Exercise prompt —
The output should be all entries, each matching the original exactly.

Input data: Begin

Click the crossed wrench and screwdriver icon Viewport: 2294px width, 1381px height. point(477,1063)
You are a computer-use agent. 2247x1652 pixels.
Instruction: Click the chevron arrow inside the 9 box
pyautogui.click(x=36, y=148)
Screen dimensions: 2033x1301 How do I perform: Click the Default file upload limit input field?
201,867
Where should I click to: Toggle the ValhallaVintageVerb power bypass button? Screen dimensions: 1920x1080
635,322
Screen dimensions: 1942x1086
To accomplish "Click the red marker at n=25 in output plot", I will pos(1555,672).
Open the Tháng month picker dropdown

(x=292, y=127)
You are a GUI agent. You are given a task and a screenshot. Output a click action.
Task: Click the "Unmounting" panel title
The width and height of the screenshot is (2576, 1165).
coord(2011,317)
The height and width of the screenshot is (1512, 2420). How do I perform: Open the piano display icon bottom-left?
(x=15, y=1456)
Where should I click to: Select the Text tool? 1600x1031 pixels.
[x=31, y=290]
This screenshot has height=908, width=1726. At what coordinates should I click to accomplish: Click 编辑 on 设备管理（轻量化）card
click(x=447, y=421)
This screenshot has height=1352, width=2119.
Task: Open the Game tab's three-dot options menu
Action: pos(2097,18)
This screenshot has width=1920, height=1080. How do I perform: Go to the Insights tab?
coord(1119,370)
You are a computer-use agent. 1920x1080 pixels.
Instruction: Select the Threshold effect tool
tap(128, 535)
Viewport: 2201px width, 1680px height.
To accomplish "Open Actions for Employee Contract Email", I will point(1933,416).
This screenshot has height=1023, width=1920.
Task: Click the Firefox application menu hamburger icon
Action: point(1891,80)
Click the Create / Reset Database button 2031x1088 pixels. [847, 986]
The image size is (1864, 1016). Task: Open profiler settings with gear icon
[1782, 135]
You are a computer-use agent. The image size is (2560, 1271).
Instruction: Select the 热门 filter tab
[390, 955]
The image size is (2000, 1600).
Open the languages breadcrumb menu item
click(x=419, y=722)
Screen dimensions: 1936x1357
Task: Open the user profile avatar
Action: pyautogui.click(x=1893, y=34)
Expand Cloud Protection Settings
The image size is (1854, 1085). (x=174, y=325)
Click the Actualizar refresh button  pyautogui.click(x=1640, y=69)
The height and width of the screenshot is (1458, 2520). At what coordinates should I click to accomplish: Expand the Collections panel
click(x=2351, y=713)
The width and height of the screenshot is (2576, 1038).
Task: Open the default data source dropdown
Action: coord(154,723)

Input data: End

Result —
Click the crossed wrench and screwdriver icon Viewport: 2294px width, 1381px height. point(477,1063)
You are a computer-use agent. 2247x1652 pixels.
Instruction: Click the chevron arrow inside the 9 box
pyautogui.click(x=36, y=148)
Screen dimensions: 2033x1301 How do I perform: Click the Default file upload limit input field?
201,867
Where should I click to: Toggle the ValhallaVintageVerb power bypass button? Screen dimensions: 1920x1080
635,322
Screen dimensions: 1942x1086
To accomplish "Click the red marker at n=25 in output plot", I will pos(1555,672).
Open the Tháng month picker dropdown

(x=292, y=127)
You are a GUI agent. You are given a task and a screenshot. Output a click action.
Task: Click the "Unmounting" panel title
The width and height of the screenshot is (2576, 1165).
coord(2011,317)
The height and width of the screenshot is (1512, 2420). How do I perform: Open the piano display icon bottom-left?
(x=15, y=1456)
Where should I click to: Select the Text tool? 1600x1031 pixels.
[x=31, y=290]
This screenshot has height=908, width=1726. At what coordinates should I click to accomplish: Click 编辑 on 设备管理（轻量化）card
click(x=447, y=421)
This screenshot has height=1352, width=2119.
Task: Open the Game tab's three-dot options menu
Action: pos(2097,18)
This screenshot has width=1920, height=1080. How do I perform: Go to the Insights tab?
coord(1119,370)
You are a computer-use agent. 1920x1080 pixels.
Instruction: Select the Threshold effect tool
tap(128, 535)
Viewport: 2201px width, 1680px height.
To accomplish "Open Actions for Employee Contract Email", I will point(1933,416).
This screenshot has height=1023, width=1920.
Task: Click the Firefox application menu hamburger icon
Action: point(1891,80)
Click the Create / Reset Database button 2031x1088 pixels. [847, 986]
The image size is (1864, 1016). Task: Open profiler settings with gear icon
[1782, 135]
You are a computer-use agent. The image size is (2560, 1271).
Instruction: Select the 热门 filter tab
[390, 955]
The image size is (2000, 1600).
Open the languages breadcrumb menu item
click(x=419, y=722)
Screen dimensions: 1936x1357
Task: Open the user profile avatar
Action: pyautogui.click(x=1893, y=34)
Expand Cloud Protection Settings
The image size is (1854, 1085). (x=174, y=325)
Click the Actualizar refresh button  pyautogui.click(x=1640, y=69)
The height and width of the screenshot is (1458, 2520). At what coordinates should I click to accomplish: Expand the Collections panel
click(x=2351, y=713)
The width and height of the screenshot is (2576, 1038).
Task: Open the default data source dropdown
Action: coord(154,723)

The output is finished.